:: Stated problem 1 ::
Answer these questions about the racehorse bloodline passage, one line each:
(a) Which race did Swiftly Ann win at Eagle Farm?
(b) In what town was Millard based when he struck paydirt with Pride Of Tahnee?
(c) How many stakes races did Shogun Lodge win?
:: Stated problem 2 ::
Write a continuation of the racehorse bloodline passage, picking up after its final sentence.

:: Reading passage ::
____

Still standing in Botany Street, Randwick, two streets from the track, is the said building bearing the name – Marvel Loch. Wonder no more, any tenants reading this.
Five dams after Marvel Loch on Socks Nation’s bottom line, in 1972, came another good one in Swiftly Ann (Swiftly Morgan). She won two modern Group 3s in Newcastle’s Newmarket Handicap (Gr 3, 1400m) and Eagle Farm’s Healy Stakes (Gr 3, 1200m), along with Grafton’s Ramornie Handicap (Listed, 1200m).
She went to stud and her first foal Tahnee’s Pride (Boucher), threw eight foals including dual Group 2 winner Swiftly Carson (Luskin Star) and Traffic Watch (Salieri), who begat triple New Zealand Group 1 winner Lashed (Encosta De Lago).
The first of those eight foals – Pride Of Tahnee (Best Western) – was an even better progenitor, and this is where Millard comes in, buying her privately from Newhaven Park around 1987.
She was not only from an esteemed Australian female line but sireline as well, with Best Western by Bletchingly by Biscay by Star Kingdom. She’d been unraced, but that didn’t bother Millard.
“I didn’t know the story. I just really liked her second dam, Swiftly Ann,” Millard told It’s In The Blood.
Based at the time in the red soil heartland at Alice Springs, where he was a stock agent and newsagent, Millard struck paydirt. Pride Of Tahnee would become a breeding superstar.
Her third foal was Singing The Blues (Bluebird), who won five stakes races including Caulfield’s Oakleigh Plate (Gr 1, 1100m). The next was Referral (Dr Grace), winner four times in black-type headed by a victory in Rosehill’s George Ryder Stakes (Gr 1, 1500m).
And two foals after him came the best of them all, Shogun Lodge (Grand Lodge), who won no fewer than 13 stakes races including three at the top level at Randwick – the George Main (Gr 1, 1600m), the Epsom (Gr 1, 1600m), and the Queen Elizabeth (Gr 1, 2000m) – around the turn of the century.
“I don’t think you buy many mares and think you’ll get three Group 1 winners out them,” Millard says with typical understatement.
Having bred three Group 1 winners, Millard put Pride Of Tahnee to Irish sire Lake Coniston (Bluebird). It’s a move he somewhat regretted, but while the resultant filly Tahnee won only once, she could carry a gene.
In 2004, Millard put her to a first-season sire named Lonhro (Octagonal) – and at last we have some New Zealand blood in Socks Nation after all, with Octagonal being by Zabeel (Sir Tristram). The mating produced Tahnee Topaz, who won four races for Lindsay Park – two in Melbourne and two in Adelaide.
“She was a very good mare but had a paddock accident, and was never quite the same afterwards,” said Millard, who could at least add her to his broodmare band.
He put her to Commands (Danehill), and this actually produced some New Zealand magic – which is possibly what coloured Maher’s thinking on Saturday. It brought a duplication of one of the finest mares in the New Zealand studbook, albeit an Irish-bred one in Eight Carat (Pieces Of Eight) – Octagonal’s dam and Commands’ second dam.
The resultant filly, Tahnee Tiara, won seven times for Millard, mostly in country South Australia, including twice at Penola, before her owner retired her to stud.

____

:: Dataset section ::
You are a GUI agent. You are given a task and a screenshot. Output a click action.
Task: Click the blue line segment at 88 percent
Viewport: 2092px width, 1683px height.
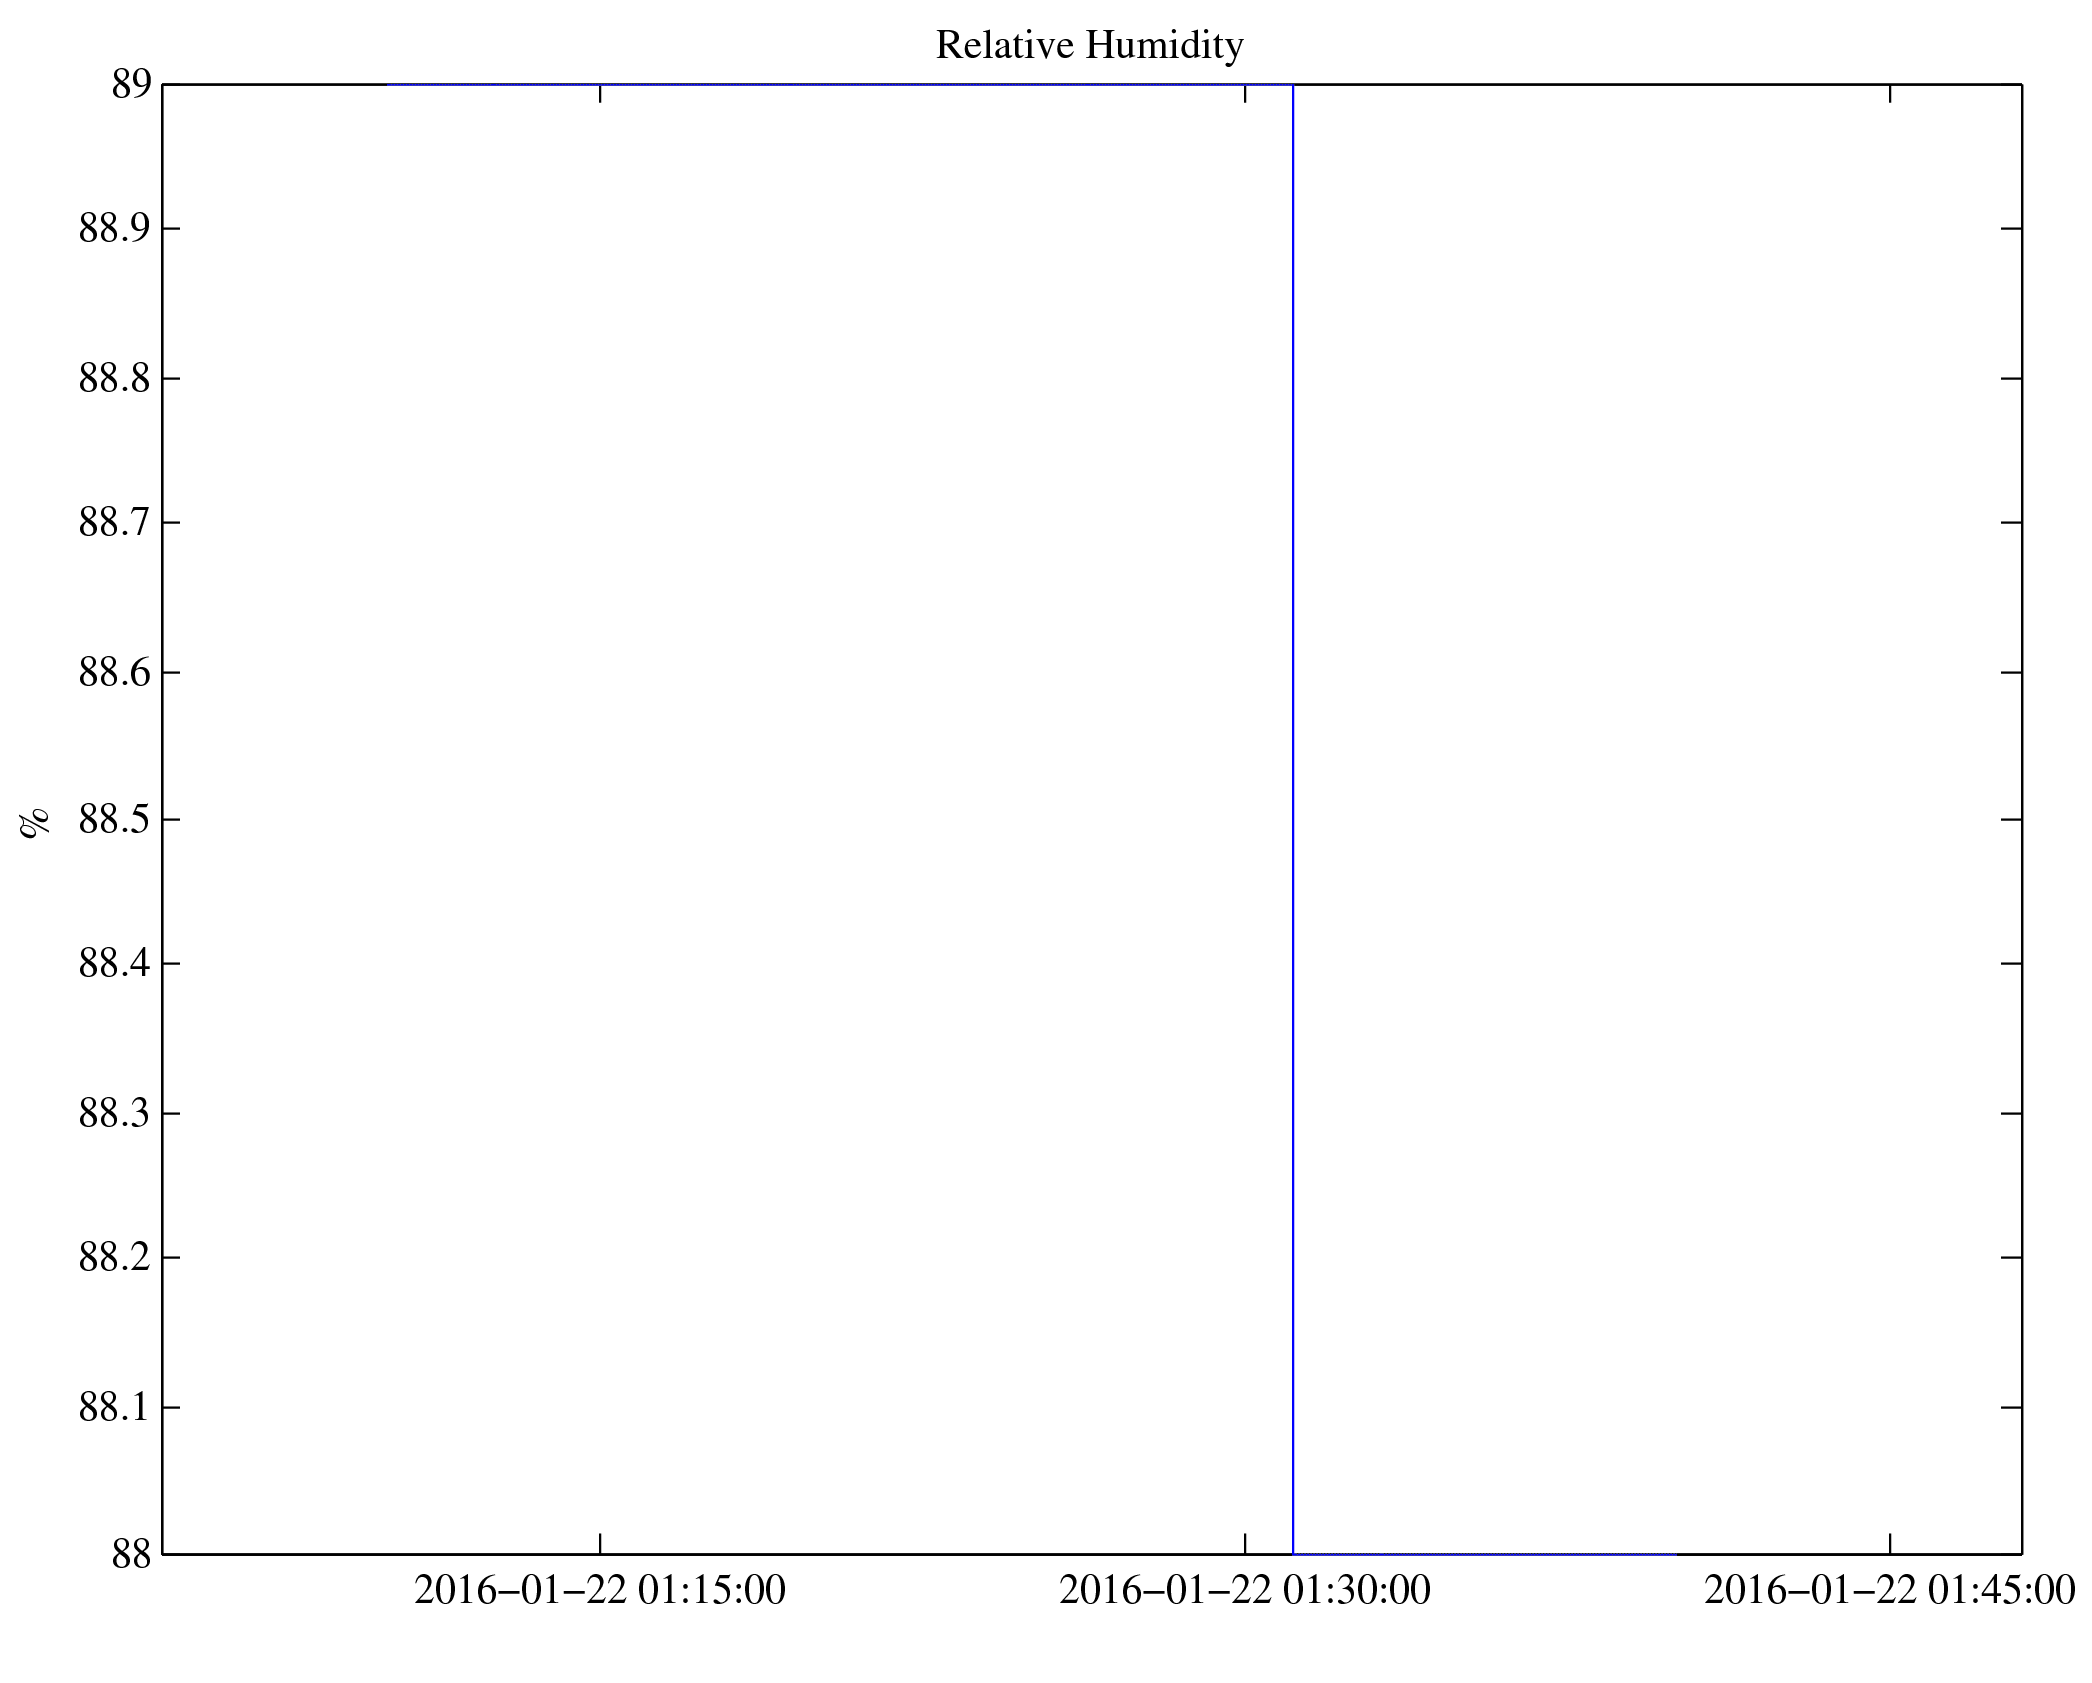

____

:: Task response 1 ::
(a) The Healy Stakes (Gr 3, 1200m).
(b) Alice Springs.
(c) 13.

:: Task response 2 ::
“She wasn’t very big but she was a very gutsy mare,” he says. “When you breed from a horse like that, you know they’ll have some go in them.”
And so, from this unbroken chain of 18 Australian mares spanning 200 years, with the last four owned or bred by Millard, the veteran breeder sent Tahnee Tiara in 2019 to Sioux Nation (Scat Daddy), in the mating that produced Socks Nation.
Winner of the Curragh’s Phoenix Stakes (Gr 1, 6f) and Royal Ascot’s Norfolk Stakes (Gr 2, 5f) at two, Sioux Nation had been brought out to Australia by Swettenham Stud’s Adam Sangster, in a deal with the stallion’s home base of Coolmore Ireland.
Hopes were high, but in the end, standing for $17,600 (inc GST), he sired a crop of just 39 live foals, having covered 54 mares. He stayed for just one season. The tale is an enduring mystery to Sangster.
“We wanted a good son of Scat Daddy. Coolmore said to me they’d give me their best son of Scat Daddy in Sioux Nation,” Sangster says.
“At our stallion parade, we had 90 mares booked into him, but by week’s end we only had 50. For some reason, the market and some judges out there decided they didn’t like him.”
Another son of Scat Daddy (Johannesburg), the same age as Sioux Nation, has blended rather well indeed with the Australian broodmare band: Coolmore’s former shuttler Justify, last year’s champion first-season sire, and now third on the two-year-old and second season sires’ tables.
Sioux Nation, however, didn’t quite click, whereas his first Irish crop comprised 167 foals, and his second 90. But he made an impression on Millard, who ventured to Swettenham to take a look.
“He was a Scat Daddy horse, and they were going pretty well at the time, and I thought he was a great physical type who suited the mare,” Millard said. “He was very athletic for a big horse, he was up on his toes, and I liked what I saw.”
The old stock agent breeds with his eye, rather than peruse the pedigree book for nicks and crosses.
“Most people who do that manage backwards, I reckon,” he says with a smile. “I go on type, and it was a good mating on type. Tahnee Tiara is a good solid type, but not overly big, and Sioux Nation was big and athletic.”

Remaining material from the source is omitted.